When developing a school-based enterprise (SBE), collaborate with school personnel to launch a program. It is important to follow school and district policies and procedures when proposing or creating an SBE. Additionally, seek student input as much as possible. School-based enterprises are great ways for students to develop essential employment skills while making meaningful contributions to their school. Here are some crucial elements to consider when creating an SBE experience.

  1. Get approval to begin developing an SBE from the school and district
    • Investigate existing district policies and procedures
    • Collaborate with school personal to develop a basic plan
    • Get approval to begin developing an SBE
  2. Develop a plan to start an SBE
    • Include students and encourage them to be creative in brainstorming ideas.
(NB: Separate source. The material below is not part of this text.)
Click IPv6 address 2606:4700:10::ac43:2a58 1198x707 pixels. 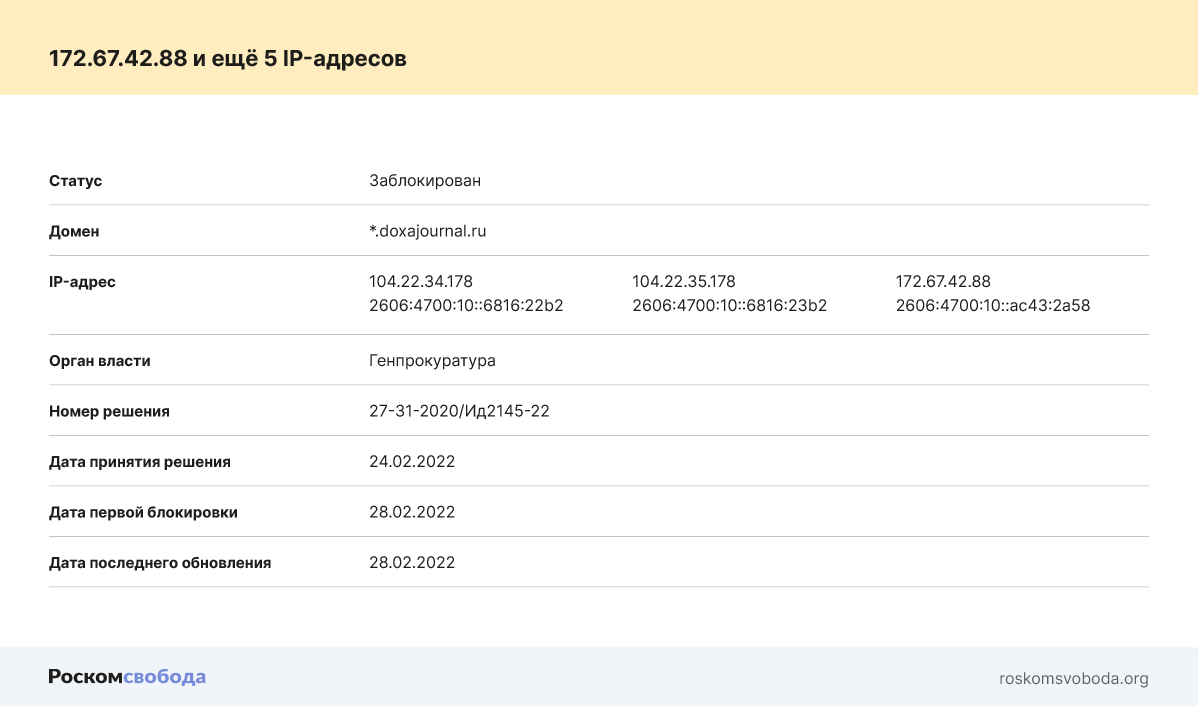tap(992, 306)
There will be greater buy-in from them when their voices are heard.
    • What will the business provide? Determine whether the business will provide goods or services
  1. Construct a solid business plan
    • A business plan template can be found under additional Supplemental Materials.
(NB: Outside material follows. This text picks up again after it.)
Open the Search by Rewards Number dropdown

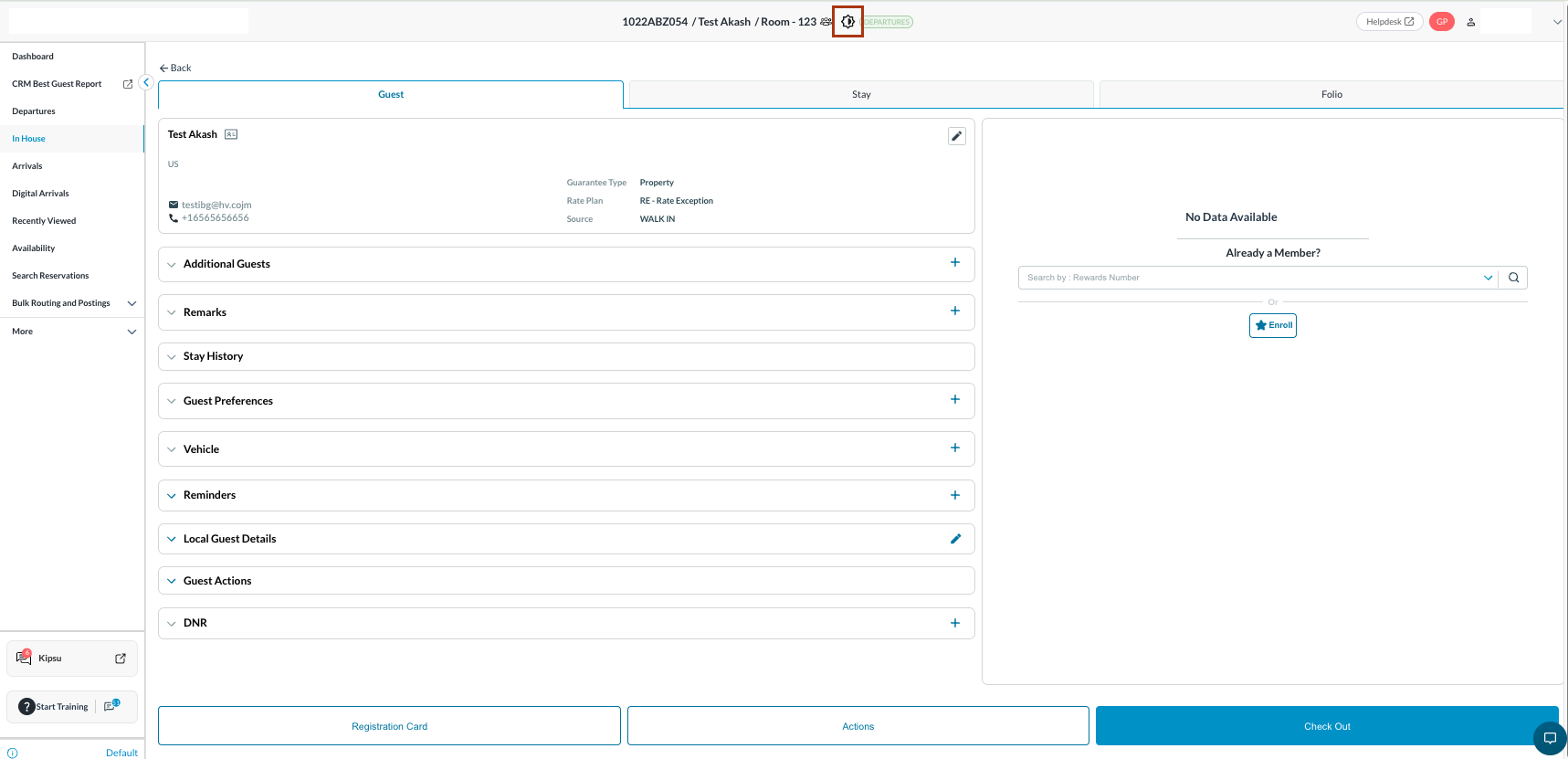(x=1488, y=278)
    • When your business plan is finalized, work with the administration for approval.
  2. Consider the impact and benefits to your students.
    • What job skills will the students develop?
    • Will it be a meaningful work experience?
    • Will the environment facilitate students having the opportunity to problem solve, practice making decision, and provide opportunities to work in teams?
  3. Include students in the business plan development process
    • Have students research existing SBEs in other schools
    • Take a field trip or plan a video call with another SBE to learn from their insight.
  4. Develop procedures (with student input) that address dress code, clocking in and out, absences, suspensions, promotions, work rules, safety, and job assignment
    • Determine how to create procedures and policies that are fair and equitable. Will students rotate through various roles? How will promotions be determined fairly?
  5. Develop a shift schedule
    • Work with students to ensure that the opening and closing of the SBE will run smoothly.
  6. Develop job descriptions and training manuals
    • Employee instruction should include managerial and direct service workers.
  7. Create an interview and application process for students
    • Practice typical interview questions with students and how they can prepare to apply and interview
  8. Develop daily operations tasks
    • Determine procedures for student employee training, compensation, money handling protocol, and other necessary tasks for the operation
  9. Consult with local business experts to identify cooperative learning and teamwork activities
    • Lots of businesses use various team building activities in workplaces. Consult and research how to build rapport among the team for improved efficiency and communication in the SBE
  10. Work with students to market the business.
    • Conduct a class activity to create the SBE
    • Have students promote the business through written or digital formats
  11. Create evaluation forms
    • Reflect with students during evaluation meetings:
      • What have they learned during their experience?
      • How have their relationships changed with others?
      • What barriers did they overcome in the SBE?
      • Do they feel confident in their abilities
  • Observe students perform tasks in the SBE. Evaluate the level of support needed for work tasks over time.
  • Templates for evaluation forms can be found under supplemental materials for Work-Based Learning Activities.